- Born: Ída Jónasdóttir May 21, 1925 Reykjavík, Iceland
- Died: October 9, 2019 (aged 94) Burlington, Iowa
- Occupations: writer, interior designer
- Spouse: Delbert Jury Herman (1945-2015)
- Children: 10
- Writing career
- Language: English, Icelandic
- Years active: 2014-2019
- Genres: memoir, fiction, cooking
- Subjects: Icelandic culture and cuisine
- Website: vikingamma.com

= Íeda Herman =

Icelandic author and adventurer (1925–2019)

Íeda Jónasdóttir Herman (May 21, 1925, in Reykjavík, Iceland – October 9, 2019, in Burlington, Iowa) was an Icelandic author and adventurer.

== Life ==
Herman was born to Jonas Bjornsson and Dagbjort Oktavia Bjarnadottir in Iceland in 1925. She grew up in the 1930s, and was raised hearing stories of Vikings and the Huldufólk or "Hidden People" of Iceland. During World War II, she met Rev. Delbert J Herman, an American serviceman who was stationed in Reykjavík. They were married on March 25, 1945. She was the first Icelandic woman to marry an American soldier. They then moved to Illinois together. When she became a US citizen in 1956, she lost her Icelandic citizenship.

Herman graduated with a degree in interior design in Chicago, and opened her own design shop. She retired in 2009 and earned a degree from the Institute of Children's Literature. In 2015, her husband of 70 years died.

At 88 years old, Herman went paragliding for the first time in Utah. She loved it so much, she repeated the experience two years later in her homeland of Iceland. She also explored the cave that inspired Jules Verne's Journey to the Center of the Earth.

Despite suffering from a stroke in 2016, she remained very active physically, staying fit and traveling. At the age of 91, she co-authored a cookbook of Icelandic cuisine with her daughter. Along with her daughter, she conducted presentations on Icelandic culture and cooking. She also led adult education seminars, and has written articles for magazines and newspapers. She was the subject of the 2019 RÚV documentary Aldrei of Seint (Never Too Late).

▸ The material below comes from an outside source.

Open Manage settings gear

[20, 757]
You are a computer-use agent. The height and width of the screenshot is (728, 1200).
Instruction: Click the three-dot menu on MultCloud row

Herman died on October 9, 2019, in Burlington, Iowa. Her Icelandic citizenship had been restored by Alþingi earlier that year. At the time of her death, Herman had 24 great-grandchildren and eight great-great-grandchildren, and had been returning to Iceland annually to share her story and knowledge of Icelandic history.

== Works ==
- Íeda Jónasdóttir Herman (2017). "Happiness in Living Color"
- Herman, Heidi (2017). "Homestyle Icelandic Cooking for American Kitchens"
- Íeda Jónasdóttir Herman (2017). "Viking Kids Don't Cry"
- Íeda Jónasdóttir Herman (2016). "The Silver Arrow"
- Íeda Jónasdóttir Herman (2014). "Trolls - Monster Worm - Hidden People: Fond Memories of Iceland"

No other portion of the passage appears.